Les ser­vices, et le luxe dans les ser­vices, ont tou­jours exis­té (le nombre d’es­claves pos­sé­dé a tou­jours été, dans toutes les socié­tés, la mesure de la richesse et de la puis­sance). De nos jours, l’ex­plo­sion du « sec­teur ter­tiaire » fait que des cré­neaux de luxe appa­raissent dans les métiers les plus variés et là où on y pense peu, voire pas : que l’on songe au fort déve­lop­pe­ment actuel de la chi­rur­gie esthé­tique, dis­ci­pline récente, « pur luxe » s’il en est, appa­rue au sein d’un uni­vers très éloi­gné du luxe, l’hôpital.

En fait, on peut dire que, dans le monde d’au­jourd’­hui, un mar­ke­ting (que nos chers cama­rades veuillent bien me par­don­ner l’emploi de ce terme sou­vent consi­dé­ré comme héré­tique dans notre noble Asso­cia­tion, et de sur­croît anglo-saxon…) sophis­ti­qué et proac­tif peut faire sur­gir le luxe dans n’im­porte quel métier.

C’est d’ailleurs là le cœur de mon ensei­gne­ment à HEC ; si vous vou­lez en savoir plus, bien­ve­nue sur le cam­pus de Jouy-en-Josas (publi­ci­té gratuite)…

La dialectique du luxe : luxe pour moi ou luxe pour les autres

La défi­ni­tion du luxe, et a for­tio­ri de son mar­ke­ting, dépasse lar­ge­ment le cadre de cet article (voir ci-des­sus).
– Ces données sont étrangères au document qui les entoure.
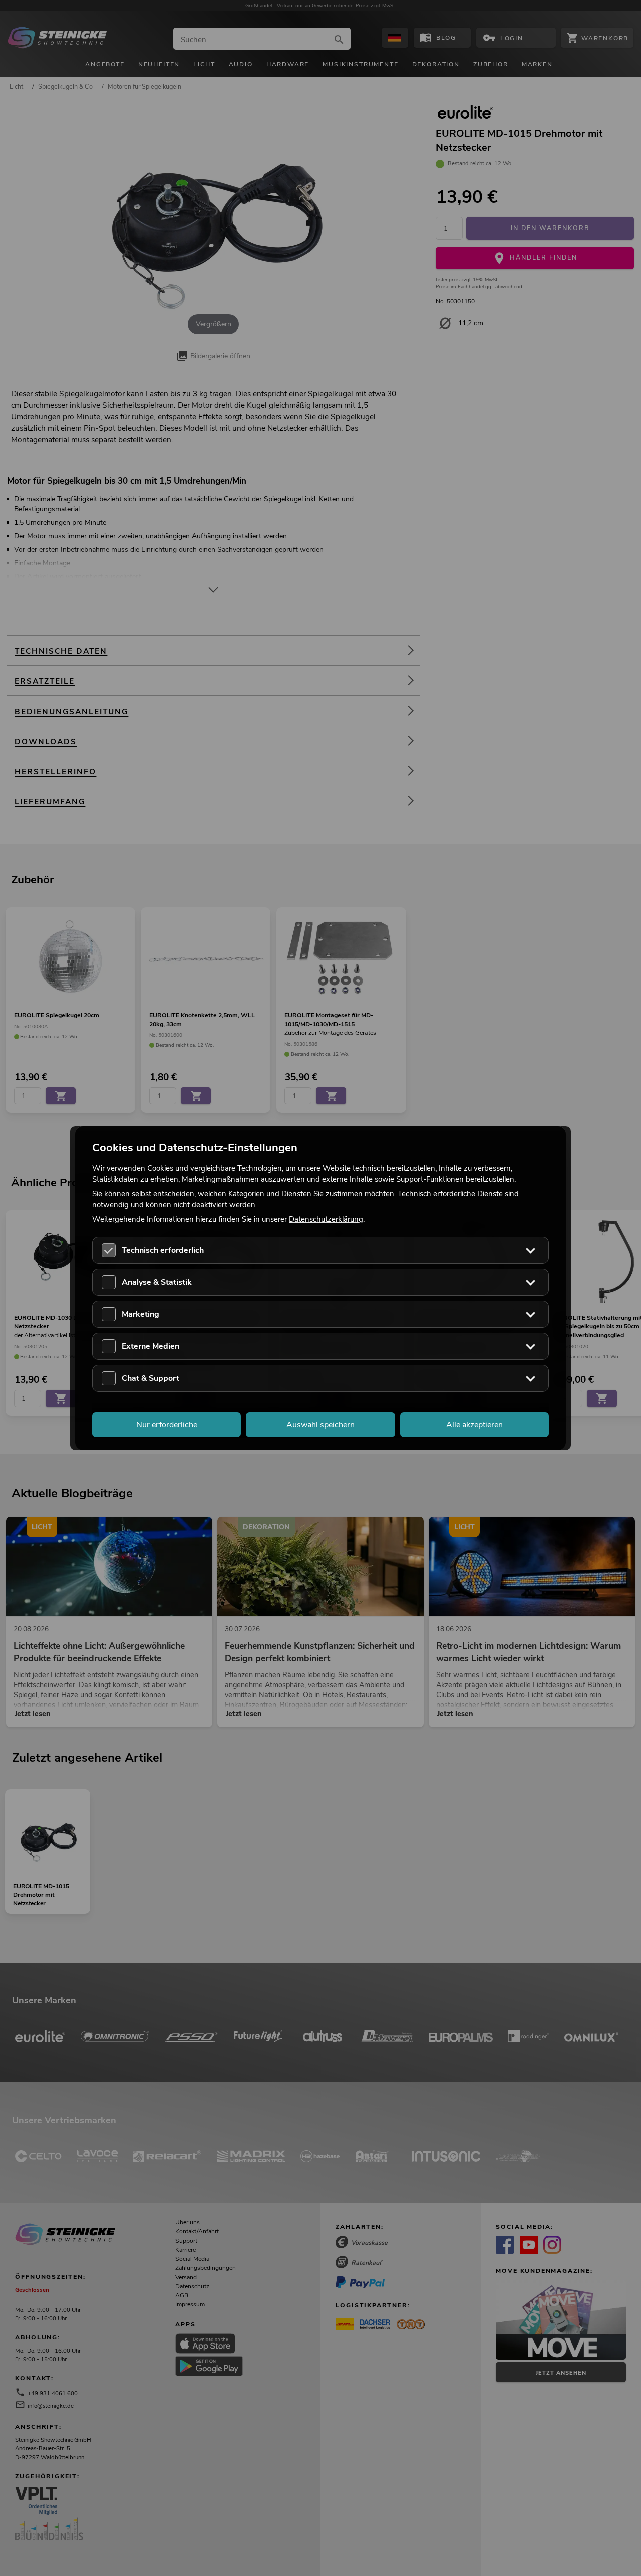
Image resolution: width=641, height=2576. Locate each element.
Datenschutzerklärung (326, 1219)
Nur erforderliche (166, 1424)
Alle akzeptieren (474, 1424)
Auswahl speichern (320, 1424)
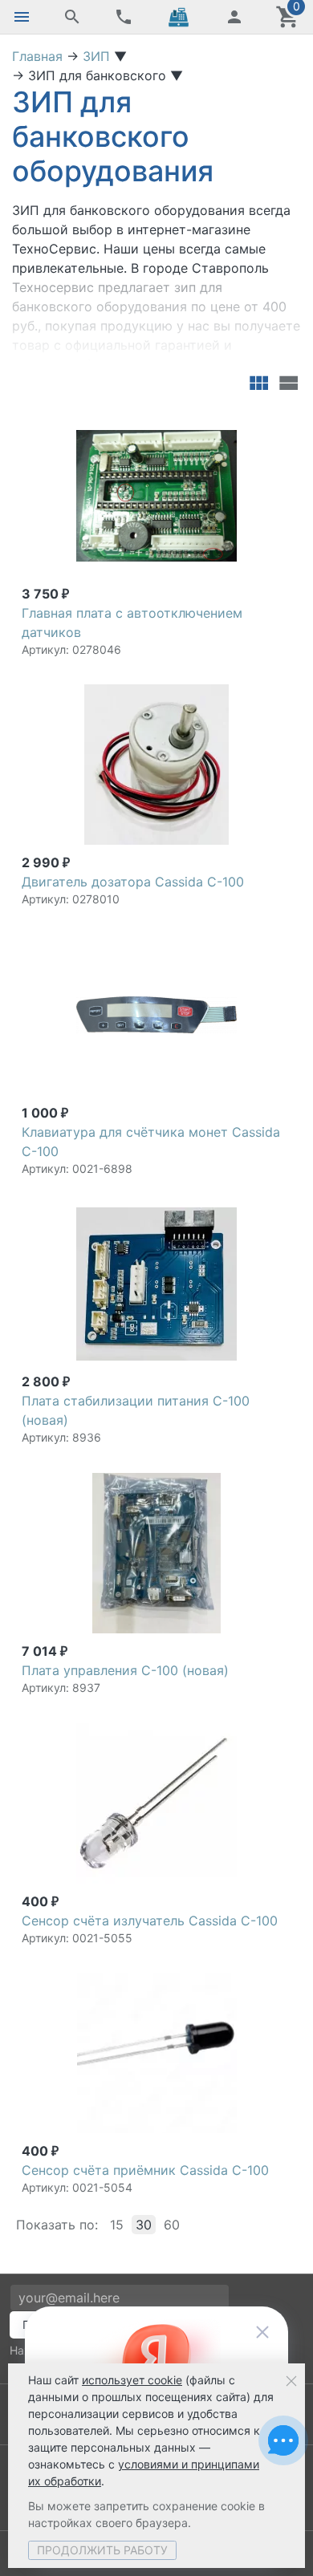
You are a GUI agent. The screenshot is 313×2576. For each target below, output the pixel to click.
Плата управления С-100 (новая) (125, 1670)
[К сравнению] (250, 423)
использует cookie (132, 2380)
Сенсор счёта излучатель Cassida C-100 (150, 1921)
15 (117, 2225)
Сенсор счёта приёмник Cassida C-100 (145, 2170)
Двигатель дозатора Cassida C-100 (133, 882)
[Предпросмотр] (156, 496)
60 (172, 2225)
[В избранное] (276, 423)
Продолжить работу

Il faut sim­ple­ment savoir que la spé­ci­fi­ci­té des métiers du luxe implique des stra­té­gies mar­ke­ting tota­le­ment dif­fé­rentes des stra­té­gies clas­siques de grande consom­ma­tion ou de pro­duits de marque, même « haut de gamme », et que la France est très en pointe sur le sec­teur (voir les per­for­mances de LVMH ou de L’O­réal). À l’op­po­sé, l’i­gno­rance des règles de ce mar­ke­ting très spé­ci­fique coûte très cher : les cime­tières de l’in­dus­trie, en France comme ailleurs, sont rem­plis de cadavres de socié­tés mortes d’a­voir vou­lu « faire du luxe », et qui ont confon­du prix éle­vés et pro­duit de luxe.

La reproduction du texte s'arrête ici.